** begin RAW RECORDS **

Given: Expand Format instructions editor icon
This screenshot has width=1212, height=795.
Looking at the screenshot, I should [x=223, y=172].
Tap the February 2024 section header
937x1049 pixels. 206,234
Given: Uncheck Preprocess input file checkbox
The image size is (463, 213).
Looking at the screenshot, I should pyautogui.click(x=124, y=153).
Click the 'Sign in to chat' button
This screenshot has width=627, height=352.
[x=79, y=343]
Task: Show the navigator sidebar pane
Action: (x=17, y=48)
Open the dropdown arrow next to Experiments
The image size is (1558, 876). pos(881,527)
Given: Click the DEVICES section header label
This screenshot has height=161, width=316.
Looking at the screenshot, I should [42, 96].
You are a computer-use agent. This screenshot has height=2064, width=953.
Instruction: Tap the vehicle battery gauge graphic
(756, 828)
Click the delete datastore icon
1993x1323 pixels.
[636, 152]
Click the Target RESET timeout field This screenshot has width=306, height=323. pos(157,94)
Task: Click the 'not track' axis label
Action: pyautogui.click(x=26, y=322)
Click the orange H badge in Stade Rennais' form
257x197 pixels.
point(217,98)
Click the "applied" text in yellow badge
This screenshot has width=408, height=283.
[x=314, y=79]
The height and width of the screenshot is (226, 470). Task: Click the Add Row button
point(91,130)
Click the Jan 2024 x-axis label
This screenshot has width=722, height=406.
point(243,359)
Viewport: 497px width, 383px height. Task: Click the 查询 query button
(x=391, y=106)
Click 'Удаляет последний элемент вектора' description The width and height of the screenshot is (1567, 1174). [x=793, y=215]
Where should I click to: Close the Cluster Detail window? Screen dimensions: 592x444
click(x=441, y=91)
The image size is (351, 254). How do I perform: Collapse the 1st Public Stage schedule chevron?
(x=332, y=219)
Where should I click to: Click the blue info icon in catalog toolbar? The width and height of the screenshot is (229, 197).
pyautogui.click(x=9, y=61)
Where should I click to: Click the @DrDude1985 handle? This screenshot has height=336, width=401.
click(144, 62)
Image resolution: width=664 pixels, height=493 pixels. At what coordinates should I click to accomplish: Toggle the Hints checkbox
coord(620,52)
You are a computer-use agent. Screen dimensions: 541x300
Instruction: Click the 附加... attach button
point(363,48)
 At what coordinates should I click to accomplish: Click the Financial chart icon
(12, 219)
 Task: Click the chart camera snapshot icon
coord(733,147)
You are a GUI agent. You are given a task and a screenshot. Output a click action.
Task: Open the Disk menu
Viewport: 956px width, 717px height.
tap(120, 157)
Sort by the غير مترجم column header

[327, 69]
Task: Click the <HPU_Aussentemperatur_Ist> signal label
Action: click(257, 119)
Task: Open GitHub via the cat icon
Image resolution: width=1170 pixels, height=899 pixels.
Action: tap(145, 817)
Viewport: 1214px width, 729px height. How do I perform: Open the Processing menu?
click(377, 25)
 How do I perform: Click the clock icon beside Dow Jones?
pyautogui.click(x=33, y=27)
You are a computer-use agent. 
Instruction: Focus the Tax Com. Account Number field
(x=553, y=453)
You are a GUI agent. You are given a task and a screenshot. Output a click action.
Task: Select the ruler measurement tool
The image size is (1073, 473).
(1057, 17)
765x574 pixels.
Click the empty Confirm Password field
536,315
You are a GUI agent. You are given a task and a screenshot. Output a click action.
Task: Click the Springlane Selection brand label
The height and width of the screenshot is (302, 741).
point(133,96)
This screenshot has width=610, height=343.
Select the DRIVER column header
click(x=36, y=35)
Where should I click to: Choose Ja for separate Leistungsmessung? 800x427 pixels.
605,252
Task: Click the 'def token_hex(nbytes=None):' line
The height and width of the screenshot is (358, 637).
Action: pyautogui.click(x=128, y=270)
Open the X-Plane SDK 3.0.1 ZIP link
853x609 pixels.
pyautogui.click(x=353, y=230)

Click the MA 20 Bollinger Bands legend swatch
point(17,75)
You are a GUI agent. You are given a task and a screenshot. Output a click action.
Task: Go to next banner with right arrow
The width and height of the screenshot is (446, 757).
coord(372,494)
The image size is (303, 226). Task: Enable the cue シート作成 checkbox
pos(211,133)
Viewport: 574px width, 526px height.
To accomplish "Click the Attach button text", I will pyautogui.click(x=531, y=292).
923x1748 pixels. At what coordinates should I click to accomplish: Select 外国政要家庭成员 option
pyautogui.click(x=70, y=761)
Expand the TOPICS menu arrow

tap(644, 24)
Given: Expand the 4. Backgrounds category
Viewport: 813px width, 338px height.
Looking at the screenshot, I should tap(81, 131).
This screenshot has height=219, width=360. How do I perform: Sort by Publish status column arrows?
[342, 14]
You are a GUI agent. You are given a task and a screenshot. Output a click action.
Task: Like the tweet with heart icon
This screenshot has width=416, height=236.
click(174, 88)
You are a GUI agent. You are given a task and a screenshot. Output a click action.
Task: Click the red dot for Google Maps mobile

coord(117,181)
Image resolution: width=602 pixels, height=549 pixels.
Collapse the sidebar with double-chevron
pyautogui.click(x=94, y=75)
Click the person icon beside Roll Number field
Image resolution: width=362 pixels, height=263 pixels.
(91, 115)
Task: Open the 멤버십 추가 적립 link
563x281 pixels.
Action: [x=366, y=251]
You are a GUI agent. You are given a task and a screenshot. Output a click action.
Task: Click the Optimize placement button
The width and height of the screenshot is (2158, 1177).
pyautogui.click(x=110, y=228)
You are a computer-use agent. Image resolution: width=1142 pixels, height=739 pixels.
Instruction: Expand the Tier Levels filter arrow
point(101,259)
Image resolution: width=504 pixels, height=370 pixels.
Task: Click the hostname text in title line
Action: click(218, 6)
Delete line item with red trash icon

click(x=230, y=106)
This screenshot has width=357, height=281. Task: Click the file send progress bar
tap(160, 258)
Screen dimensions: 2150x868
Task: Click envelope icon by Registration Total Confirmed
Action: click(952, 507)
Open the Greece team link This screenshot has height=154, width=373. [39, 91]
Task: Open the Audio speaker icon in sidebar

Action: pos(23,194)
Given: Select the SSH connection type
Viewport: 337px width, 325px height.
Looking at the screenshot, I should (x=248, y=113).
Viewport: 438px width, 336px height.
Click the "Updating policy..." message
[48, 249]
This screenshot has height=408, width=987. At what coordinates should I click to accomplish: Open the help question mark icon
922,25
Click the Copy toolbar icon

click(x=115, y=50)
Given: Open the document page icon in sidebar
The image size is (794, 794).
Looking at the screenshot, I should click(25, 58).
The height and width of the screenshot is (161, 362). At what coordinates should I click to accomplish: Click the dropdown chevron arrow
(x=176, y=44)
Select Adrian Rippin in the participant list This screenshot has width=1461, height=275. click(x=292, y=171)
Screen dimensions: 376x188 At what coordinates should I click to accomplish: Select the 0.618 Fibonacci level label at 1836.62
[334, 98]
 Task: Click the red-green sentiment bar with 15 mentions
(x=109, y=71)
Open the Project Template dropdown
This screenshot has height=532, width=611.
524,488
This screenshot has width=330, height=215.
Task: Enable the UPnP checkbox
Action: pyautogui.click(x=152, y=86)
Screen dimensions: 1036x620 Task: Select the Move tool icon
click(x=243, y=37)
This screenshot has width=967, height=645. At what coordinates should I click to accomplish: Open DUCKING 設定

** end RAW RECORDS **

▶ **PROMPT**
Rewrite every line of the material as a numbered list, leaving out any blank lines.

▶ **SOLUTION TO THE EXERCISE**
1. Given: Expand Format instructions editor icon
2. This screenshot has width=1212, height=795.
3. Looking at the screenshot, I should [x=223, y=172].
4. Tap the February 2024 section header
5. 937x1049 pixels. 206,234
6. Given: Uncheck Preprocess input file checkbox
7. The image size is (463, 213).
8. Looking at the screenshot, I should pyautogui.click(x=124, y=153).
9. Click the 'Sign in to chat' button
10. This screenshot has width=627, height=352.
11. [x=79, y=343]
12. Task: Show the navigator sidebar pane
13. Action: (x=17, y=48)
14. Open the dropdown arrow next to Experiments
15. The image size is (1558, 876). pos(881,527)
16. Given: Click the DEVICES section header label
17. This screenshot has height=161, width=316.
18. Looking at the screenshot, I should [42, 96].
19. You are a computer-use agent. This screenshot has height=2064, width=953.
20. Instruction: Tap the vehicle battery gauge graphic
21. (756, 828)
22. Click the delete datastore icon
23. 1993x1323 pixels.
24. [636, 152]
25. Click the Target RESET timeout field This screenshot has width=306, height=323. pos(157,94)
26. Task: Click the 'not track' axis label
27. Action: pyautogui.click(x=26, y=322)
28. Click the orange H badge in Stade Rennais' form
29. 257x197 pixels.
30. point(217,98)
31. Click the "applied" text in yellow badge
32. This screenshot has width=408, height=283.
33. [x=314, y=79]
34. The height and width of the screenshot is (226, 470). Task: Click the Add Row button
35. point(91,130)
36. Click the Jan 2024 x-axis label
37. This screenshot has width=722, height=406.
38. point(243,359)
39. Viewport: 497px width, 383px height. Task: Click the 查询 query button
40. (x=391, y=106)
41. Click 'Удаляет последний элемент вектора' description The width and height of the screenshot is (1567, 1174). [x=793, y=215]
42. Where should I click to: Close the Cluster Detail window? Screen dimensions: 592x444
43. click(x=441, y=91)
44. The image size is (351, 254). How do I perform: Collapse the 1st Public Stage schedule chevron?
45. (x=332, y=219)
46. Where should I click to: Click the blue info icon in catalog toolbar? The width and height of the screenshot is (229, 197).
47. pyautogui.click(x=9, y=61)
48. Where should I click to: Click the @DrDude1985 handle? This screenshot has height=336, width=401.
49. click(144, 62)
50. Image resolution: width=664 pixels, height=493 pixels. At what coordinates should I click to accomplish: Toggle the Hints checkbox
51. coord(620,52)
52. You are a computer-use agent. Screen dimensions: 541x300
53. Instruction: Click the 附加... attach button
54. point(363,48)
55.  At what coordinates should I click to accomplish: Click the Financial chart icon
56. (12, 219)
57.  Task: Click the chart camera snapshot icon
58. coord(733,147)
59. You are a GUI agent. You are given a task and a screenshot. Output a click action.
60. Task: Open the Disk menu
61. Viewport: 956px width, 717px height.
62. tap(120, 157)
63. Sort by the غير مترجم column header
64. [327, 69]
65. Task: Click the <HPU_Aussentemperatur_Ist> signal label
66. Action: click(257, 119)
67. Task: Open GitHub via the cat icon
68. Image resolution: width=1170 pixels, height=899 pixels.
69. Action: tap(145, 817)
70. Viewport: 1214px width, 729px height. How do I perform: Open the Processing menu?
71. click(377, 25)
72.  How do I perform: Click the clock icon beside Dow Jones?
73. pyautogui.click(x=33, y=27)
74. You are a computer-use agent. 
75. Instruction: Focus the Tax Com. Account Number field
76. (x=553, y=453)
77. You are a GUI agent. You are given a task and a screenshot. Output a click action.
78. Task: Select the ruler measurement tool
79. The image size is (1073, 473).
80. (1057, 17)
81. 765x574 pixels.
82. Click the empty Confirm Password field
83. 536,315
84. You are a GUI agent. You are given a task and a screenshot. Output a click action.
85. Task: Click the Springlane Selection brand label
86. The height and width of the screenshot is (302, 741).
87. point(133,96)
88. This screenshot has width=610, height=343.
89. Select the DRIVER column header
90. click(x=36, y=35)
91. Where should I click to: Choose Ja for separate Leistungsmessung? 800x427 pixels.
92. 605,252
93. Task: Click the 'def token_hex(nbytes=None):' line
94. The height and width of the screenshot is (358, 637).
95. Action: pyautogui.click(x=128, y=270)
96. Open the X-Plane SDK 3.0.1 ZIP link
97. 853x609 pixels.
98. pyautogui.click(x=353, y=230)
99. Click the MA 20 Bollinger Bands legend swatch
100. point(17,75)
101. You are a GUI agent. You are given a task and a screenshot. Output a click action.
102. Task: Go to next banner with right arrow
103. The width and height of the screenshot is (446, 757).
104. coord(372,494)
105. The image size is (303, 226). Task: Enable the cue シート作成 checkbox
106. pos(211,133)
107. Viewport: 574px width, 526px height.
108. To accomplish "Click the Attach button text", I will pyautogui.click(x=531, y=292).
109. 923x1748 pixels. At what coordinates should I click to accomplish: Select 外国政要家庭成员 option
110. pyautogui.click(x=70, y=761)
111. Expand the TOPICS menu arrow
112. tap(644, 24)
113. Given: Expand the 4. Backgrounds category
114. Viewport: 813px width, 338px height.
115. Looking at the screenshot, I should tap(81, 131).
116. This screenshot has height=219, width=360. How do I perform: Sort by Publish status column arrows?
117. [342, 14]
118. You are a GUI agent. You are given a task and a screenshot. Output a click action.
119. Task: Like the tweet with heart icon
120. This screenshot has width=416, height=236.
121. click(174, 88)
122. You are a GUI agent. You are given a task and a screenshot. Output a click action.
123. Task: Click the red dot for Google Maps mobile
124. coord(117,181)
125. Image resolution: width=602 pixels, height=549 pixels.
126. Collapse the sidebar with double-chevron
127. pyautogui.click(x=94, y=75)
128. Click the person icon beside Roll Number field
129. Image resolution: width=362 pixels, height=263 pixels.
130. (91, 115)
131. Task: Open the 멤버십 추가 적립 link
132. 563x281 pixels.
133. Action: [x=366, y=251]
134. You are a GUI agent. You are given a task and a screenshot. Output a click action.
135. Task: Click the Optimize placement button
136. The width and height of the screenshot is (2158, 1177).
137. pyautogui.click(x=110, y=228)
138. You are a computer-use agent. Image resolution: width=1142 pixels, height=739 pixels.
139. Instruction: Expand the Tier Levels filter arrow
140. point(101,259)
141. Image resolution: width=504 pixels, height=370 pixels.
142. Task: Click the hostname text in title line
143. Action: click(218, 6)
144. Delete line item with red trash icon
145. click(x=230, y=106)
146. This screenshot has width=357, height=281. Task: Click the file send progress bar
147. tap(160, 258)
148. Screen dimensions: 2150x868
149. Task: Click envelope icon by Registration Total Confirmed
150. Action: click(952, 507)
151. Open the Greece team link This screenshot has height=154, width=373. [39, 91]
152. Task: Open the Audio speaker icon in sidebar
153. Action: pos(23,194)
154. Given: Select the SSH connection type
155. Viewport: 337px width, 325px height.
156. Looking at the screenshot, I should (x=248, y=113).
157. Viewport: 438px width, 336px height.
158. Click the "Updating policy..." message
159. [48, 249]
160. This screenshot has height=408, width=987. At what coordinates should I click to accomplish: Open the help question mark icon
161. 922,25
162. Click the Copy toolbar icon
163. click(x=115, y=50)
164. Given: Open the document page icon in sidebar
165. The image size is (794, 794).
166. Looking at the screenshot, I should click(25, 58).
167. The height and width of the screenshot is (161, 362). At what coordinates should I click to accomplish: Click the dropdown chevron arrow
168. (x=176, y=44)
169. Select Adrian Rippin in the participant list This screenshot has width=1461, height=275. click(x=292, y=171)
170. Screen dimensions: 376x188 At what coordinates should I click to accomplish: Select the 0.618 Fibonacci level label at 1836.62
171. [334, 98]
172.  Task: Click the red-green sentiment bar with 15 mentions
173. (x=109, y=71)
174. Open the Project Template dropdown
175. This screenshot has height=532, width=611.
176. 524,488
177. This screenshot has width=330, height=215.
178. Task: Enable the UPnP checkbox
179. Action: pyautogui.click(x=152, y=86)
180. Screen dimensions: 1036x620 Task: Select the Move tool icon
181. click(x=243, y=37)
182. This screenshot has width=967, height=645. At what coordinates should I click to accomplish: Open DUCKING 設定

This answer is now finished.